### What this task involves
Once you have found the line with "Longevity Guidebook [menuitem] (349, 1132)" in the records below, retype it and every line after it to the end exactly, with no pictures and nothing more.

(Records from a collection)
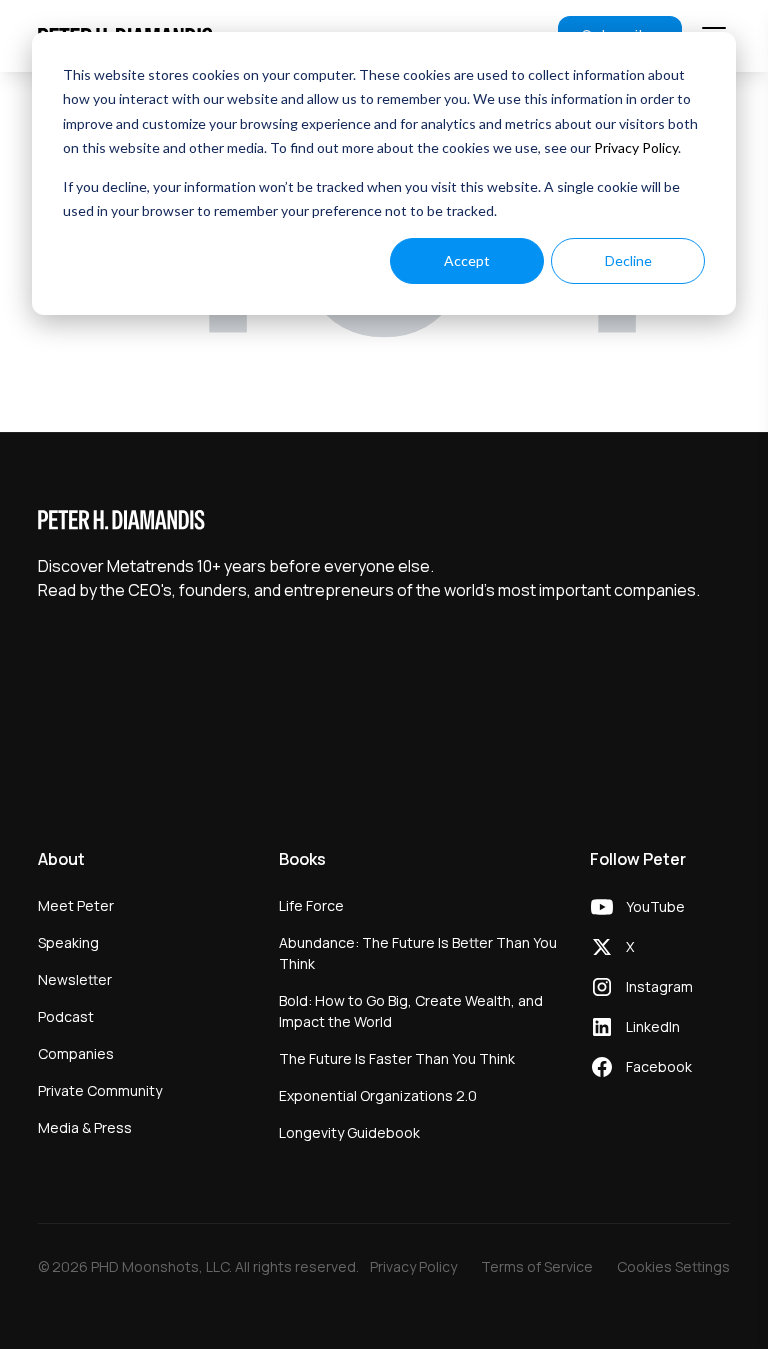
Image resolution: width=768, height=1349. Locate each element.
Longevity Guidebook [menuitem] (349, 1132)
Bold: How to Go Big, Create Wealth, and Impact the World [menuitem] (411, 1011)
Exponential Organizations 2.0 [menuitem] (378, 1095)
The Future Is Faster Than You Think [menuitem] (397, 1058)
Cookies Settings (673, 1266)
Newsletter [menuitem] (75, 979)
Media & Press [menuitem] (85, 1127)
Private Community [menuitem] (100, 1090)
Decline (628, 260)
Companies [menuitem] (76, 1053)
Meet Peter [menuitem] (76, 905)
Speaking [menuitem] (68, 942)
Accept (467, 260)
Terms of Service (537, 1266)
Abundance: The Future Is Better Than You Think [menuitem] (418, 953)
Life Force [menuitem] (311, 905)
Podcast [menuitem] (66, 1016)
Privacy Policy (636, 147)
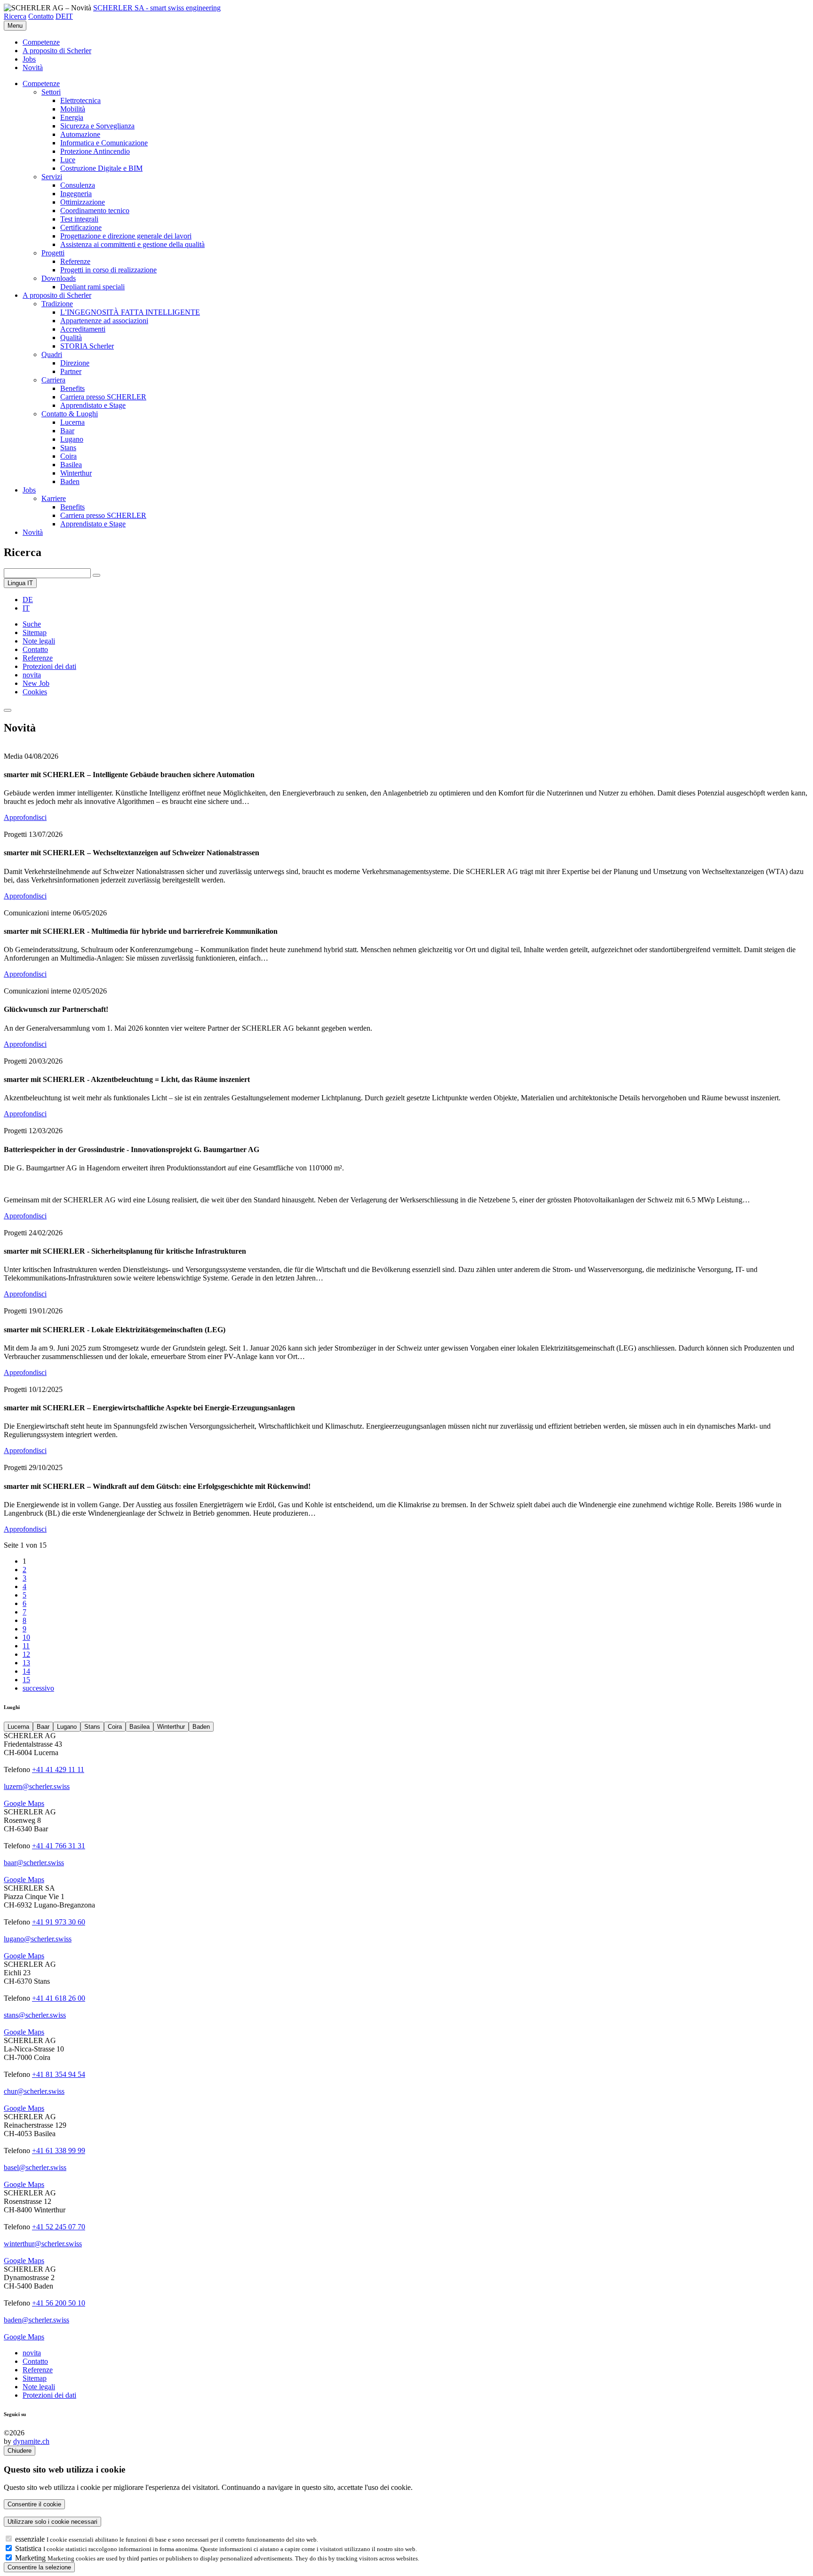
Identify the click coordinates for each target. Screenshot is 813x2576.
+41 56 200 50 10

### Finished task
Longevity Guidebook [menuitem] (349, 1132)
Bold: How to Go Big, Create Wealth, and Impact the World [menuitem] (411, 1011)
Exponential Organizations 2.0 [menuitem] (378, 1095)
The Future Is Faster Than You Think [menuitem] (397, 1058)
Cookies Settings (673, 1266)
Newsletter [menuitem] (75, 979)
Media & Press [menuitem] (85, 1127)
Private Community [menuitem] (100, 1090)
Decline (628, 260)
Companies [menuitem] (76, 1053)
Meet Peter [menuitem] (76, 905)
Speaking [menuitem] (68, 942)
Accept (467, 260)
Terms of Service (537, 1266)
Abundance: The Future Is Better Than You Think [menuitem] (418, 953)
Life Force [menuitem] (311, 905)
Podcast [menuitem] (66, 1016)
Privacy Policy (636, 147)
Identify the click coordinates for each target. Screenshot is 813x2576.
+41 56 200 50 10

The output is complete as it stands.